The importance of Richards as an influence on Empson cannot be over-stated, though there were other powerful lecturers in Cambridge – Wittgenstein and Moore, for example. And Empson’s first degree had been in Mathematics. But it was Richards’ lectures on Practical Criticism which created the zeitgeist. Empson was working in the weeks before his expulsion on what was to be his best-known book, Seven Types of Ambiguity. It is original, startling in places and hugely influential in the teaching of English nowadays not only at university but at school too; and it offers in many ways the intellectual positioning implied by Richards’s more empirical and experimental interest in the processes of reading and understanding.
Empson stayed in touch with his old tutor, and they conducted a lively debate for the next forty years.

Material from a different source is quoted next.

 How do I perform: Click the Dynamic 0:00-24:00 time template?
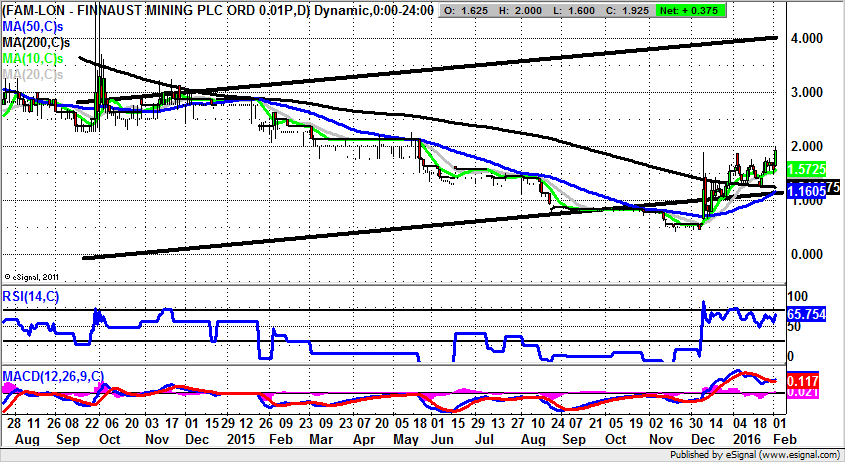point(368,9)
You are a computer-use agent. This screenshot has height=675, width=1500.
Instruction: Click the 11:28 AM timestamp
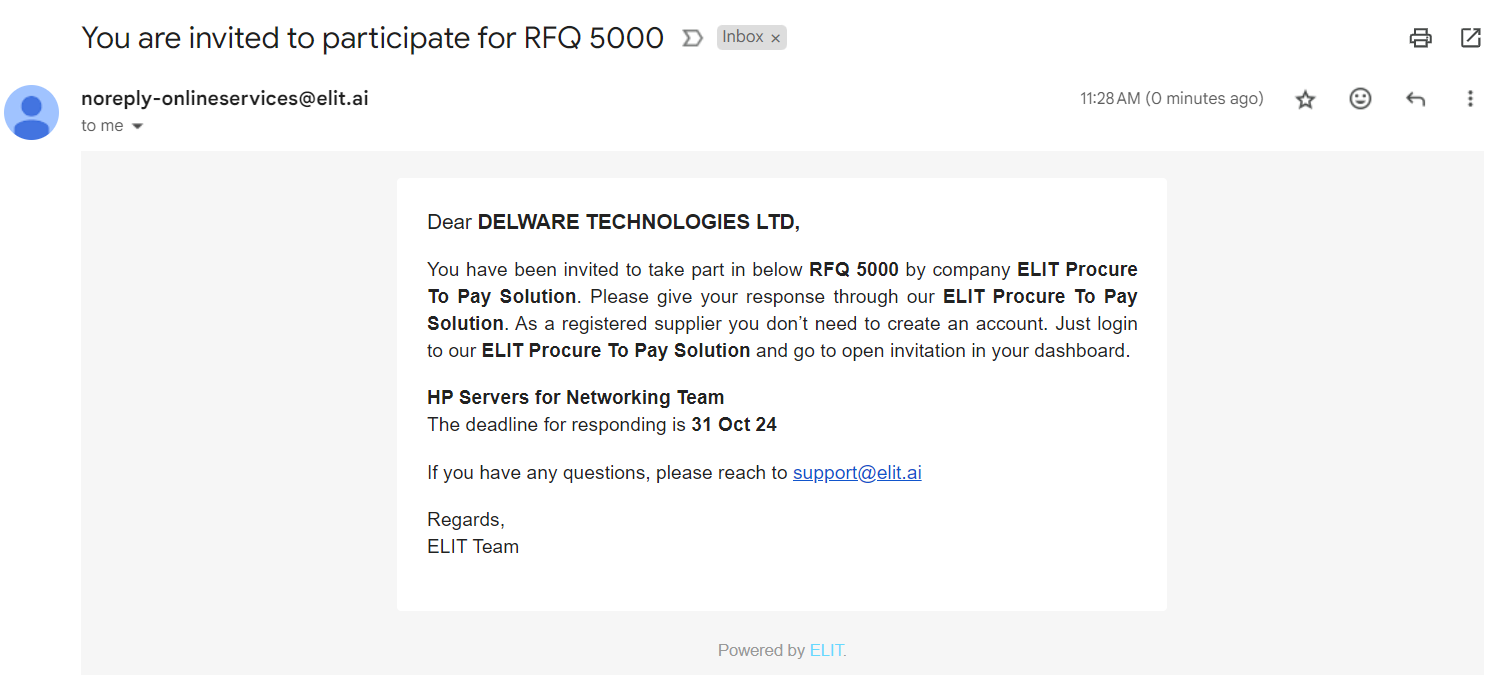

In green ink on the inside cover of his copy of William Empson’s The structure of complex words (1951) which is housed in the Magdalene collection, Richards wrote, “My feeling is that W.E. is almost always right in dissenting from what he takes I.A.R. to be saying, but nearly invariably wrong about that.” A picture of a moody-looking Empson is taped into the book’s inside cover.

William Empson’s ‘The Structure of Complex Words’ from the I.A. Richards Collection, Magdalene College.
The archives also preserve a copy of a letter dated 1983 from William Empson, by then ‘Sir William’, on the occasion of the elevation of fellow-poet Stephen Spender to the same honour: “Isn’t it awful that Spender has got a knighthood? It takes all the point out of mine. Put not your trust in princes”.
For yet another example of the intriguing Magdalene connections between literary figures of the twentieth century, we might note that William Empson, as a lecturer at Sheffield in 1959 , became the PhD supervisor for that lively spirit behind the Cambridge and London-based poetic circle called The Group, Philip Hobsbaum. Hobsbaum in his turn, gained a lectureship at Queens’ Belfast where he met, taught and became a key influence on a “gangling youth…smiling and keen”; a poet who will be the theme of a later post in this series – the Nobel Laureate and Honorary Fellow of Magdalene, Seamus Heaney.